While this study confirmed the causality between serum albumin and PE risk, the mechanisms underlying this association remain poorly understood. Inflammation may be a potential mechanism linking low serum albumin to increased PE risk. There has been increasing evidence that inflammation plays an essential role in the pathogenesis of venous thromboembolism [29]. Several previous studies have also confirmed that some inflammatory markers (e.g., C-reactive protein, interleukin, and tumor necrosis factor α) are associated with an increased risk of VTE [30–32]. Folsom et al. argued that low serum albumin levels reflect inflammation or hypercoagulability [26], which may account for the correlation between low serum albumin and the occurrence and progression of VTE. Serum albumin, a negative acute-phase protein, is primarily synthesized by the liver [33]. During episodes of inflammation, the liver redirects its synthesis towards other acute-phase proteins, resulting in a decrease in serum albumin levels [34]. This points to the fact that low serum albumin forms part of the inflammatory response, indicating low serum albumin may be reliant on inflammation to influence the occurrence and development of VTE. Interestingly, in a prospective study by Kunutsor et al. [35], serum albumin was still significantly associated with VTE risk despite adjusting for several inflammation markers, such as gamma-glutamine transpeptidase, fibrinogen, and high-sensitivity C-reactive protein. This correlation persisted even when individuals with elevated levels of high-sensitivity C-reactive protein, indicating an active inflammatory process, were excluded from the analysis. Consequently, they considered that the correlation between serum albumin and VTE risk may not be reliant on inflammation and unaffected by inflammation. Another perspective suggests that low serum albumin could merely serve as an indicator of potentially poor general health conditions, such as liver disease, nephrotic syndrome, and cancer, which could contribute to the risk of VTE [35]. In summary, the underlying mechanisms linking serum albumin and VTE risk are still incomplete and subject to controversy. Further studies are necessary to resolve these uncertainties in order to gain a deeper understanding of the mechanisms involved.
The major strength of this study lies in the integration of an observational study with a Mendelian randomization analysis, allowing for a comprehensive assessment of the relationship between serum albumin and the risk of PE. The observational study enables exploration of the association between serum albumin levels and PE risk at the epidemiologic level. MR analysis effectively excludes the interference of confounding, bias, and reverse causality in traditional epidemiologic investigations. Notably, both approaches yielded almost identical results, adding to the reliability and robustness of our findings.

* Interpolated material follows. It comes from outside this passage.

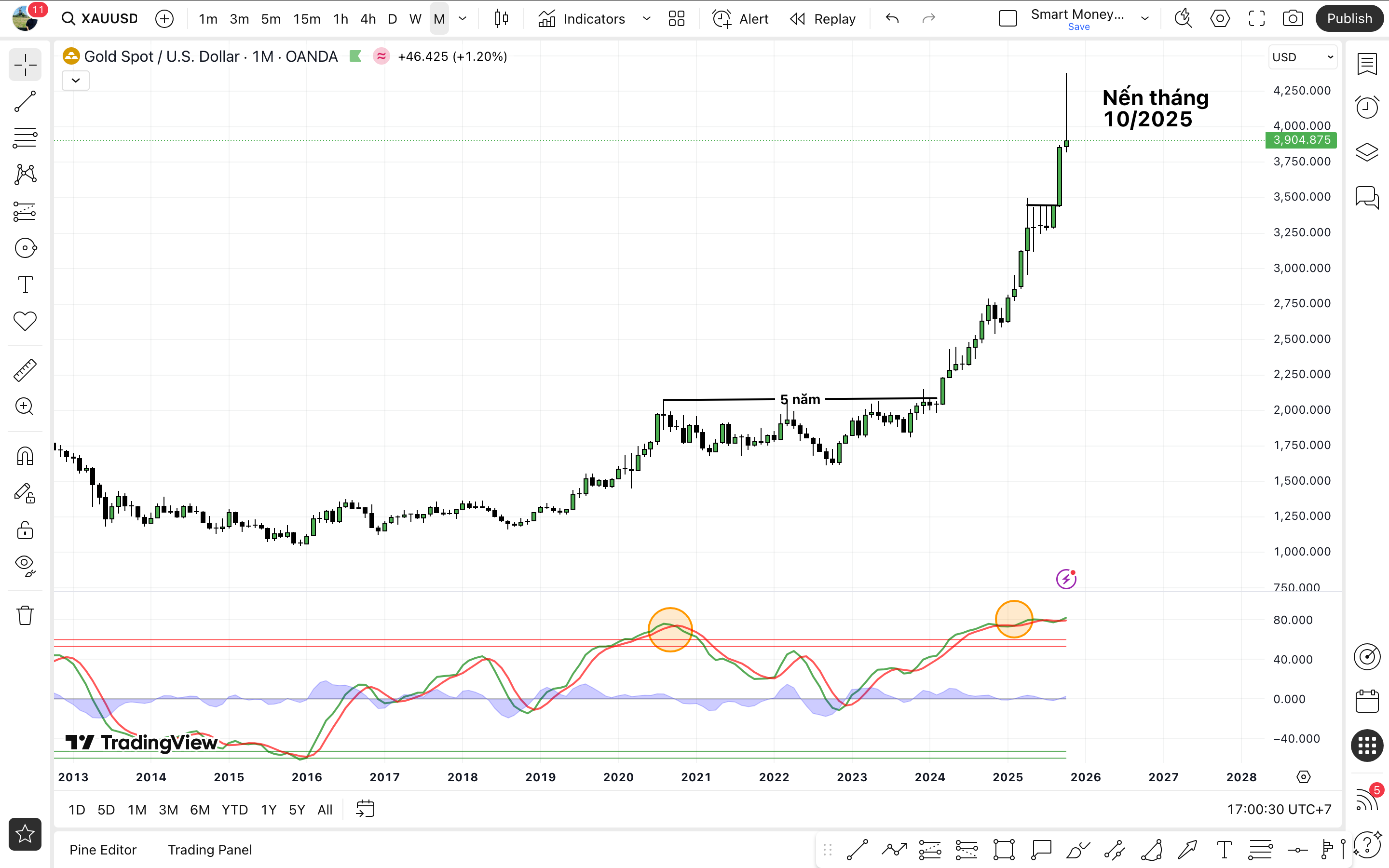
Task: Click the trash can remove objects icon
Action: tap(25, 615)
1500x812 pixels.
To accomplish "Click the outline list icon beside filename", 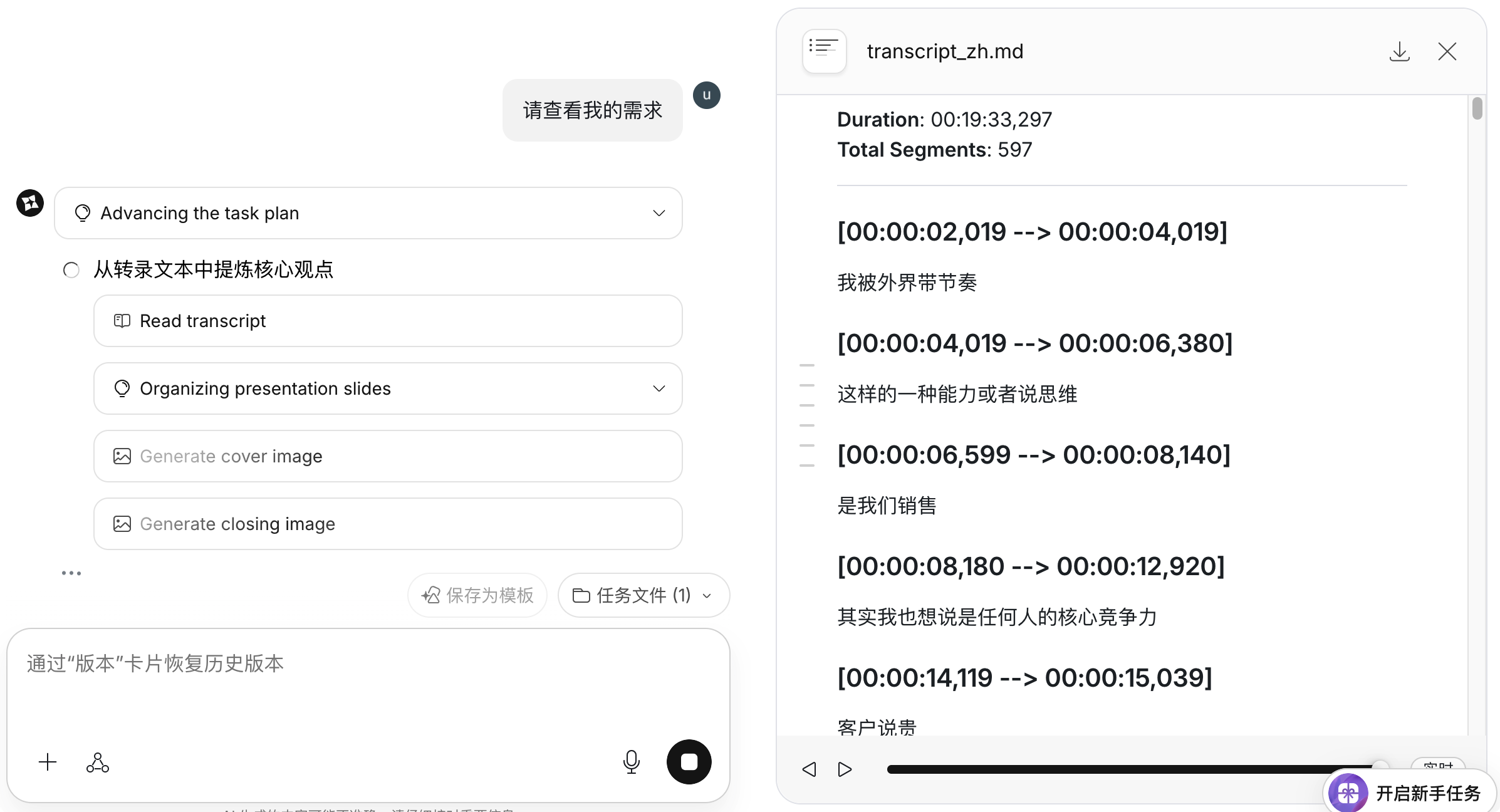I will (x=824, y=51).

Nevertheless, there are several limitations in our study. Firstly, the observational study excluded many individuals with missing critical data (e.g., albumin), potentially introducing selection bias. Secondly, although adjustments were made for certain relevant confounders, there may still exist residual or unmeasured confounders, such as some inflammatory markers (e.g., C-reactive protein). Lastly, our study primarily concentrated on individuals of European-American ancestry, which may limit the generalizability of the findings to other racial and ethnic groups. To further validate the results, future studies including more diverse races and ethnicities are warranted.